**Short task a**
In the legal text on a forged check, on what date was the $70,000 check drawn?

**Text shown**
The fourth separate defense alleges that the check for $70,000 drawn on December 29, 1905, bore what purported to be, and what with due care defendant believed to be, the signatures of Spier and Lauterbach; that on receipt of said balanced pass book and vouchers, the New York Investment and Improvement Company made no examination of said account or vouchers, or any effort whatsoever to discover the validity of said vouchers, nor did it make any such examination or effort within a reasonable time thereafter, but wholly failed so to do and failed to notify defendant that the name of its said treasurer to said check for $70,000 was a forgery, until on or about May 17, 1907, when this plaintiff claimed payment as in the complaint set forth; that if said company had examined its said pass book and vouchers within a reasonable time, by the exercise of the slightest care the said alleged forgery would have been discovered; that had such forgery been made known to defendant within a reasonable time after the discovery thereof defendant would have been able to recoup itself for the full amount thereof from moneys then in the hands of the said Spier, or to which he was entitled. In short, what is set

Page 739

up is a plea of estoppel in pais due to the negligence of the company in not examining the vouchers with due diligence and consequent detriment to the defendant in that it was thereby prevented from recouping itself.

**Short task b**
Rewrite the listing below, substituting "screen image" for every "screenshot" and leaving all else unchanged. Omit the pictures from your answer.

**Data**
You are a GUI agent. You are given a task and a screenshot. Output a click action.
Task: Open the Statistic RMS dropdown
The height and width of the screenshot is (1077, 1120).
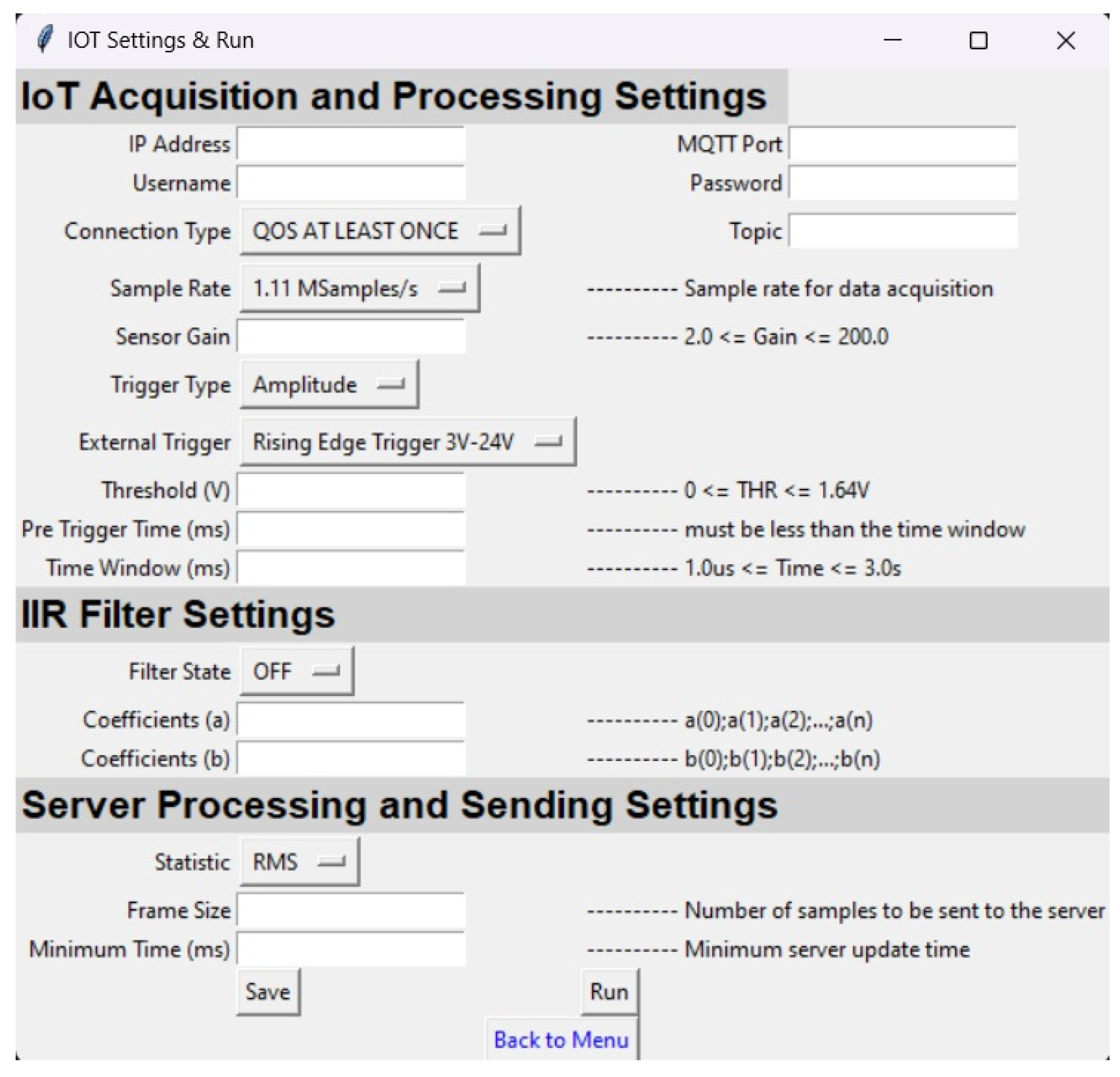click(x=299, y=862)
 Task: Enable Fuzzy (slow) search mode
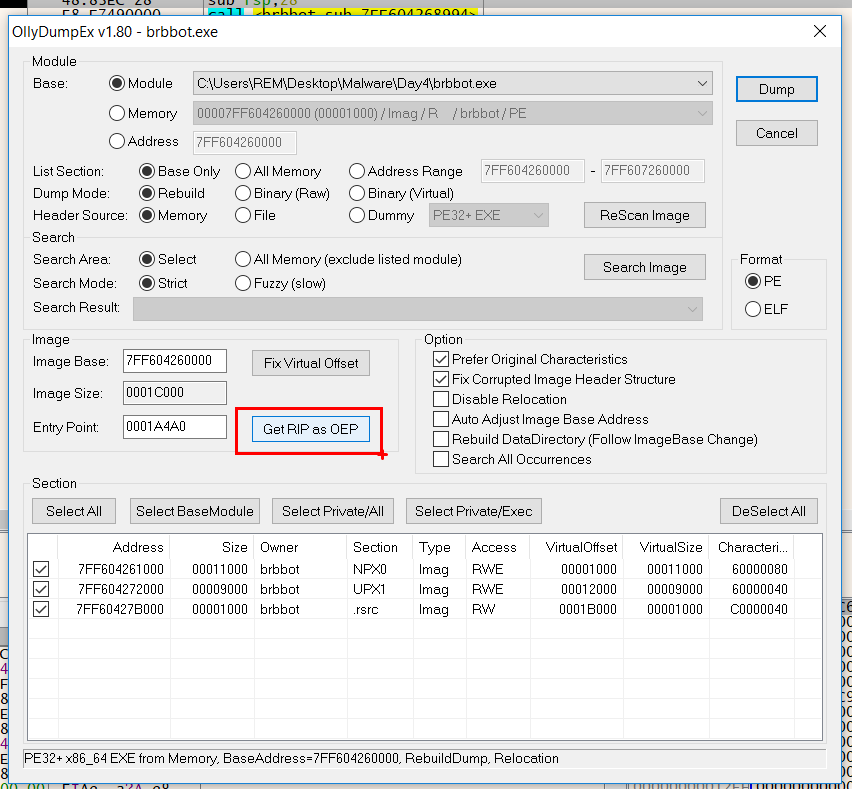[x=243, y=283]
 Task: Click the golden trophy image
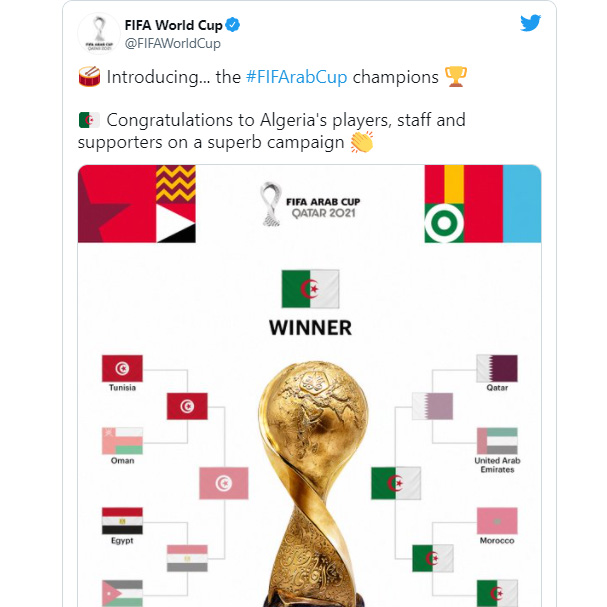309,480
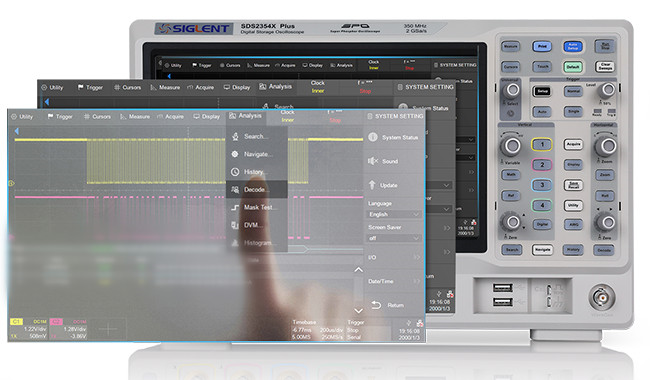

**Complete output a**
December 29, 1905

**Complete output b**
You are a GUI agent. You are given a task and a screen image. Output a click action.
Task: Open the Statistic RMS dropdown
The height and width of the screen image is (1077, 1120).
click(x=299, y=862)
 Task: Enable Fuzzy (slow) search mode
[x=243, y=283]
 Task: Click the golden trophy image
309,480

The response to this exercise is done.